§ **Excerpt to read**:
- Born: 13 January 1947 Korçë, Albania
- Died: 6 March 2013 (aged 66) Tirana, Albania
- Occupation: Actor
- Years active: 1961–2013
- Awards: Merited Artist

= Roland Trebicka =

Albanian actor (1947–2013)

Roland Trebicka (13 January 1947 – 6 March 2013) was an Albanian actor. He was the recipient of the Merited Artist of Albania recognition known for his great performance in Albanian films and theaters, mostly for his famous role as Jovan Bregu in the famous comedy Pallati 176.

==Biography==
Roland Trebicka was born in Korçë, southern Albania in 1947. After pursuing secondary studies at the Raqi Qirinxhi, in his birthplace, he started to work at the professional Estrada (a variety show troupe) of the Cultural Center of the Armed Forces of Albania (SHQUP - Shtëpia Qendrore e Ushtrisë Popullore), or otherwise called the Estrada of the Soldier (Estrada e Ushtarit). During those years, it was in the various Estrada of the Albanian cities that many actors, Aleko Prodani, Koço Devole, Zef Deda, Mehdi Male, Behar Mera etc., who later would become famous, would have their debuts. In 1971 Trebicka joined the National Theatre of Albania (then known as Teatri popullor). He worked in the theatre until 1999. After a period of three years at the "Publimedia" company, Trebicka came back to the National Theatre.

§ **Exercise 1**:
Summarize the text about Roland Trebicka in two sentences.
§ **Exercise 2**:
According to the text about Roland Trebicka, in what year did he join the National Theatre of Albania?
§ **Exercise 3**:
Please supply what follows the last sentence of the text about Roland Trebicka, continuing it from there.
The listing that comes next has no part in this exercise.

§ **Dataset content**:
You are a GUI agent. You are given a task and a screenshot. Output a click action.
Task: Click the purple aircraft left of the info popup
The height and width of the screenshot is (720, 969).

§ **Exercise output 1**:
Roland Trebicka (1947–2013) was an Albanian actor who received the Merited Artist of Albania recognition, mostly for his role as Jovan Bregu in the comedy Pallati 176. Born in Korçë, he worked at the Estrada of the Soldier before joining the National Theatre of Albania in 1971, where he stayed until 1999 and later returned after three years at the "Publimedia" company.

§ **Exercise output 2**:
In 1971.

§ **Exercise output 3**:
He peaked with the comedy Pallati 176 and his role of Jovan Bregu. The show has appeared over 500 times, and has had a record of spectators, although it can be often seen on TV. In addition, Trebicka had the roles of Gennarino for the "Big Magic", Sganarel in Don Juan, Khlestakov in The Government Inspector, ecc.

The career of Trebicka in cinematography started with that of Kosta in the movie Debatik in 1961, when he was still a child. Other notable movies where he has participated are Ëndërr për një karrige (Vaska) dhe and Koncert në vitin 1936 (Nasi).

In 2011 Trebicka had a lung cancer which forced him to stay away from the scene for two years and played in the show Endrra e Ismail Qemalit (The dream of Ismail Qemali), of Spiro Duni. He came back for some more performances in early 2013, but died eventually from lung cancer on 6 March 2013.

He was Qytetar nderi (Honored citizen) in the city of Korçë, and also awarded with the Grand Master of Work award from the Albanian government.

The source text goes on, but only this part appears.